During a holiday in 1902, Laura and Julia went to see their mother in Quilquihué. It was then that Manuel Mora tried to abuse Laura, but already aware of the inopportune attention of the man, she was able to overcome it. Defending herself by readiness, she resisted him and won.

Following the example of Don Bosco, the teachers in Junín brought their students to daily Mass, and all repeated several times a day “Mary, Help of Christians, pray for us.” Our Lady hastened to aid the 10 year old girl full of not only innocence but also wisdom, who invoked Her. Mora took his revenge by refusing to pay the girls’ tuition, but the Institute’s directress welcomed the Vicuña sisters back free of charge, anyway.

On May 24, 1903, Laura del Carmen manifested the fullness of her love for the Help of Christians in a singular way: in the presence of the civil and church authorities, she read with ardor and grace a magnificent salutation to Mary she had written herself. Then came the great decision: she offered her life to the Lord. As her spiritual director wrote: “Laura suffered in the depth of her heart… One day, she decided to offer her life and accept death voluntarily, in exchange for the salvation of her mother. She begged me to bless this ardent desire of hers. I hesitated (to do so) for a long time.”

(Her mother’s) living with a man outside of the Catholic sacrament of Matrimony and estrangement from the Faith, were a source of agonizing pain for Laura. Fr. Crestanello ceded to the girl’s insistence: she couldn’t betray the three bases of the “Rule of Life” she had given herself at First Communion, and her commitments made with God. The Lord would soon give ear to her self-donation.  

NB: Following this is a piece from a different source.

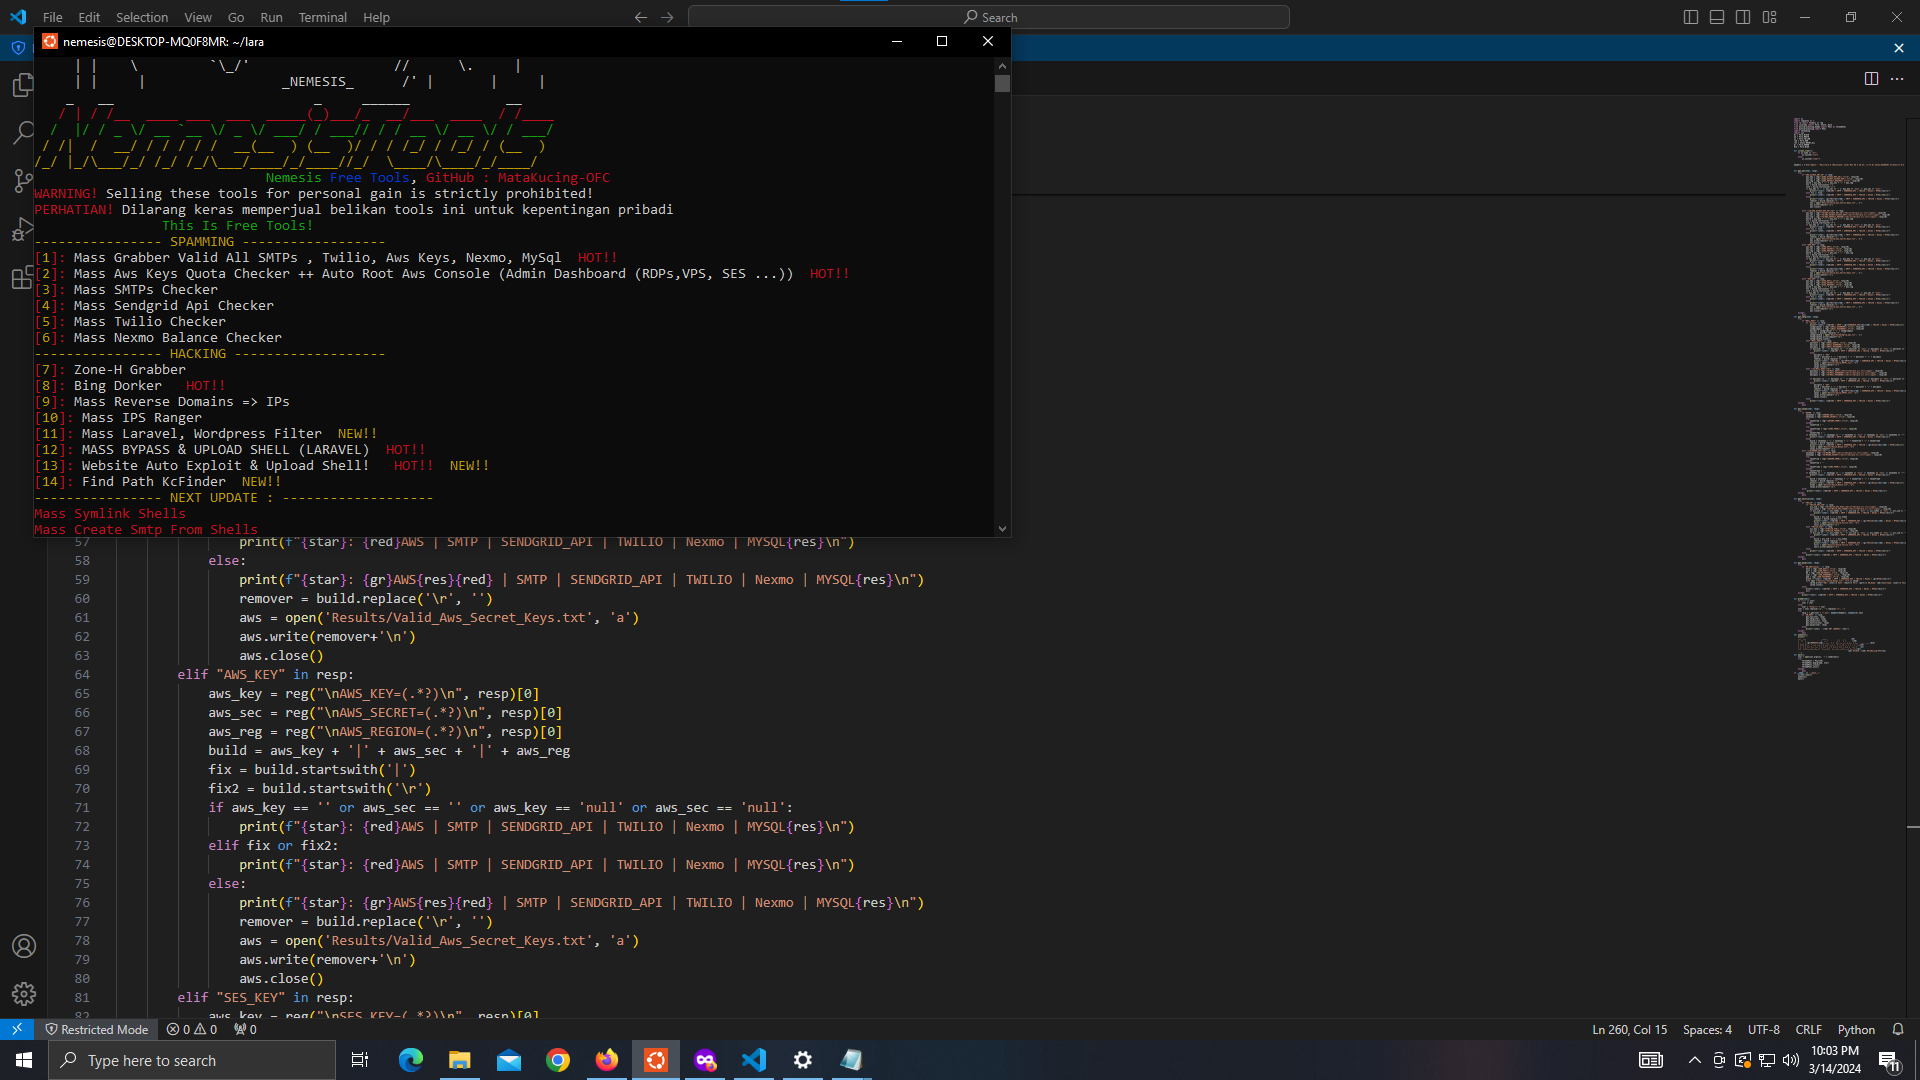Open the Python language mode selector

click(x=1856, y=1029)
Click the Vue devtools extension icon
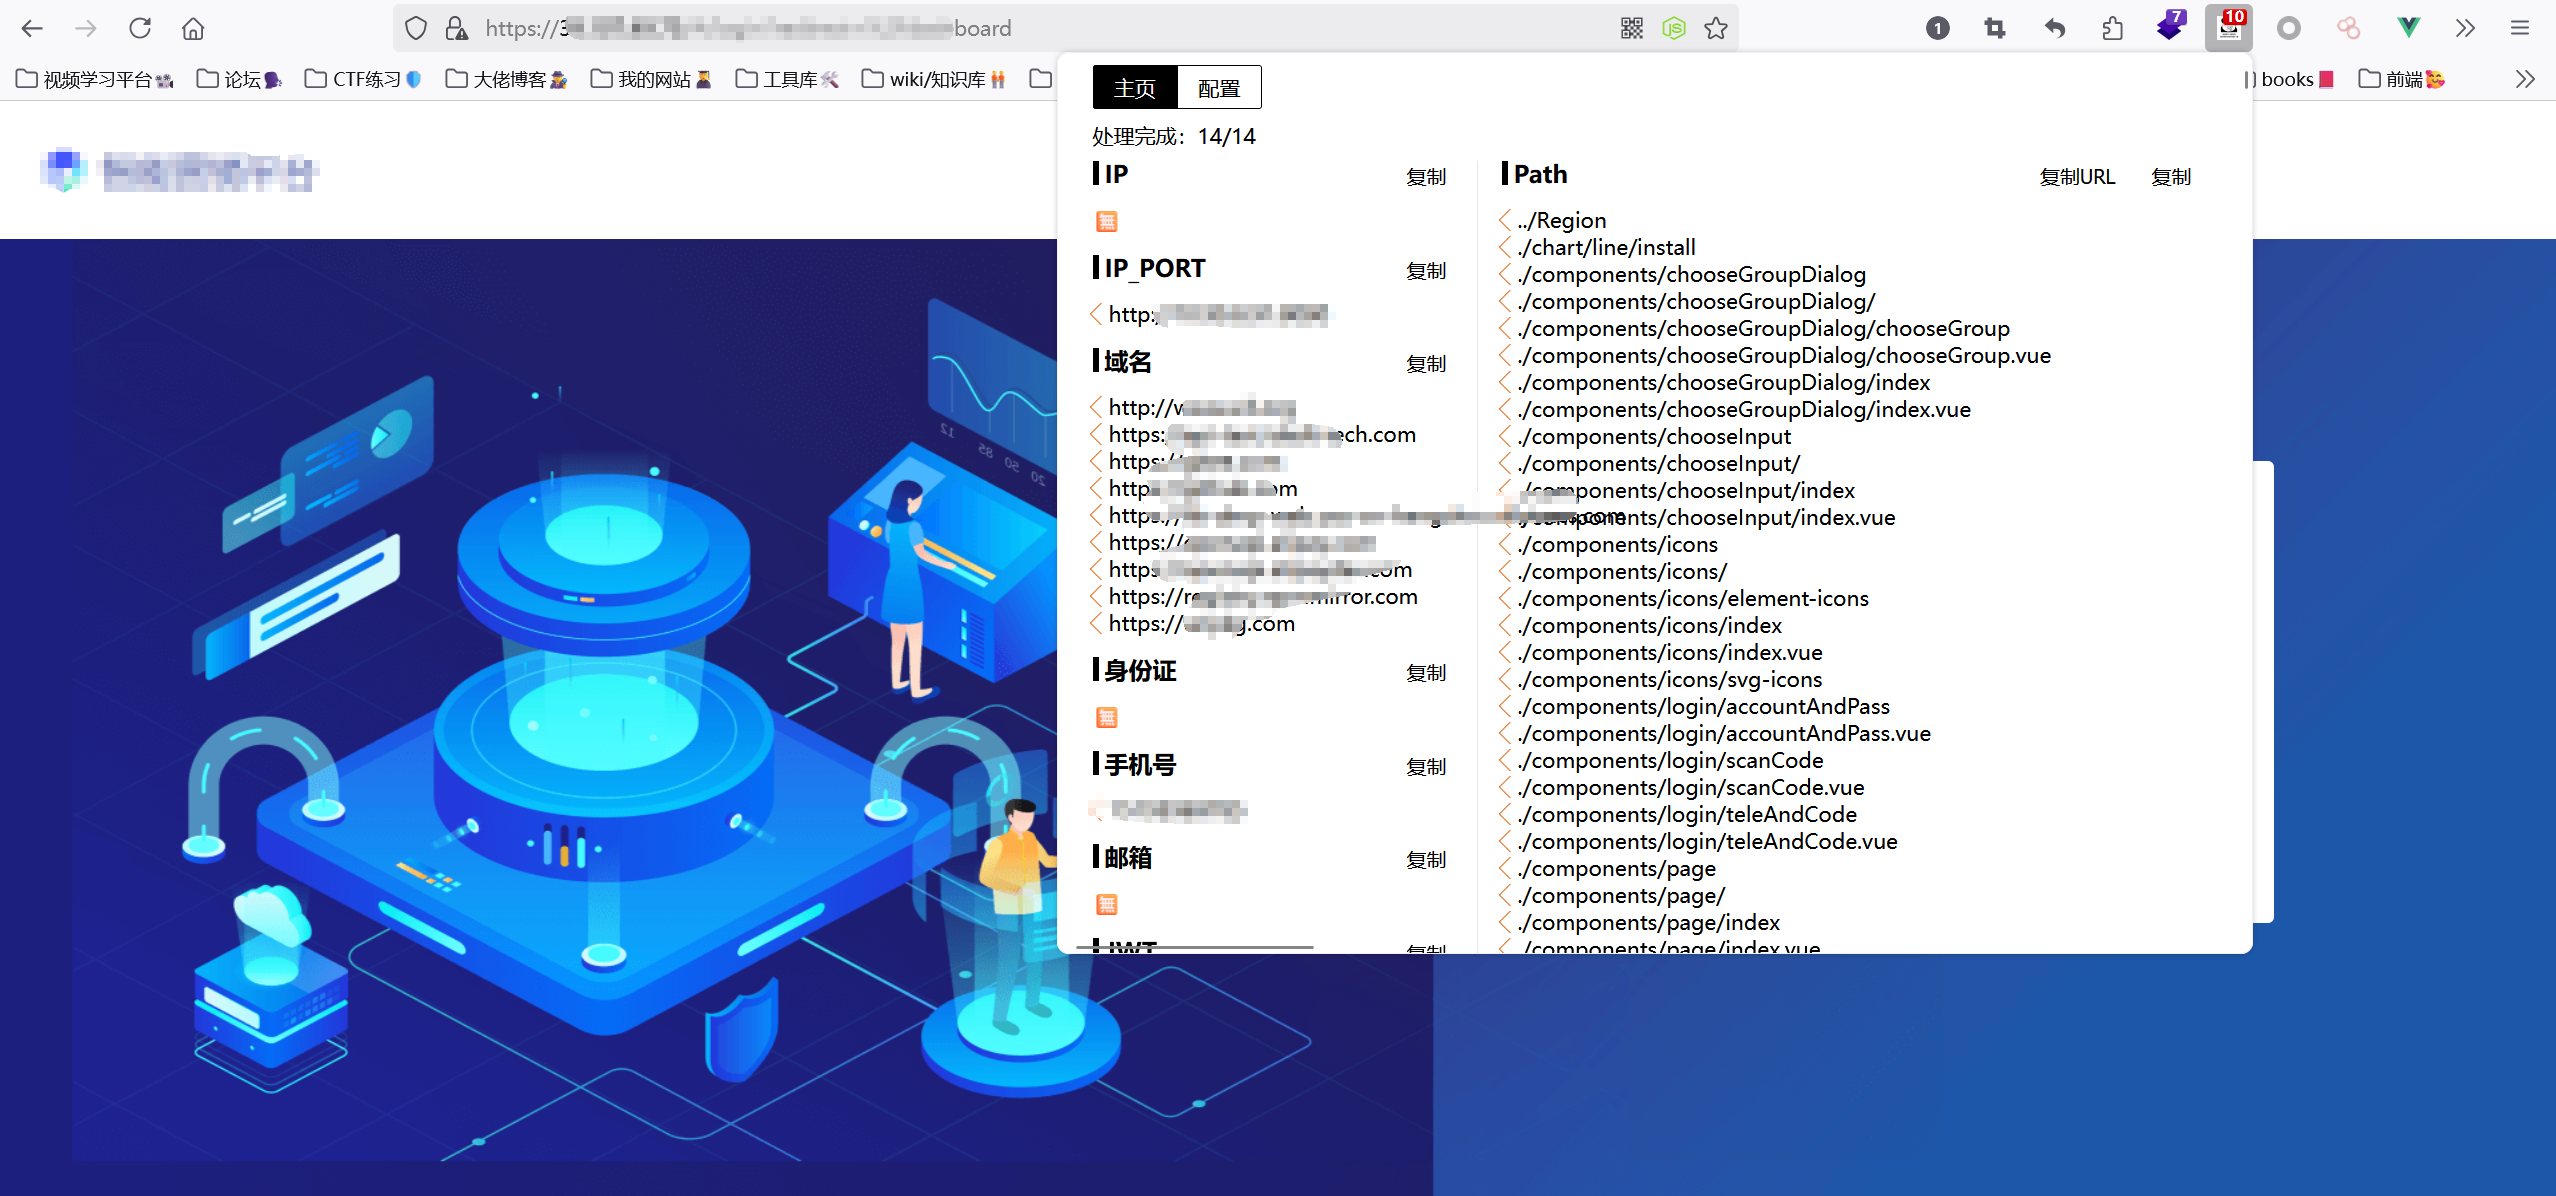This screenshot has height=1196, width=2556. [2408, 28]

In September of 1903 she was unable, debilitated as she was, to take part in the spiritual exercises. She had no choice but to leave the college and to be assisted by her mother in an apartment in Junín de Los Andes, where in January 1904, Manuel Mora visited, planning to spend the night in the same place. But Laura was resolute despite her serious health condition: “If he stays here, I’ll go back to the Sisters’ college,” and so it happened.

Mora chased after Laura, violently beating her, but she was still able to reach the Institute, where she found Fr. Crestanello, renewing the offering of her life for her mother’s conversion, whom she called for on the evening of January 22, after receiving Viaticum: “Mamma, I’m dying! I asked Jesus for this. It’s been almost two years that I offered Him my life for you, to obtain the grace of your return to the Faith. Mamma, won’t I have the joy of seeing you repent before I die?” Mercedes finally gave in, and her daughter passed away peacefully: “Thank You, Jesus! Thank You, Mary! Now I die happily!”

Her mother returned to the Sacraments of Confession and the Eucharist at Laura’s funeral. The Saints participate in the sufferings of Jesus Christ, and sometimes like Christ, through Mary Immaculate, reach the immolation of themselves for their neighbor’s redemption just as Laura del Carmen Vicuña did. If her immolation was not useless, it is because that of Christ continues, and will continue, not to be.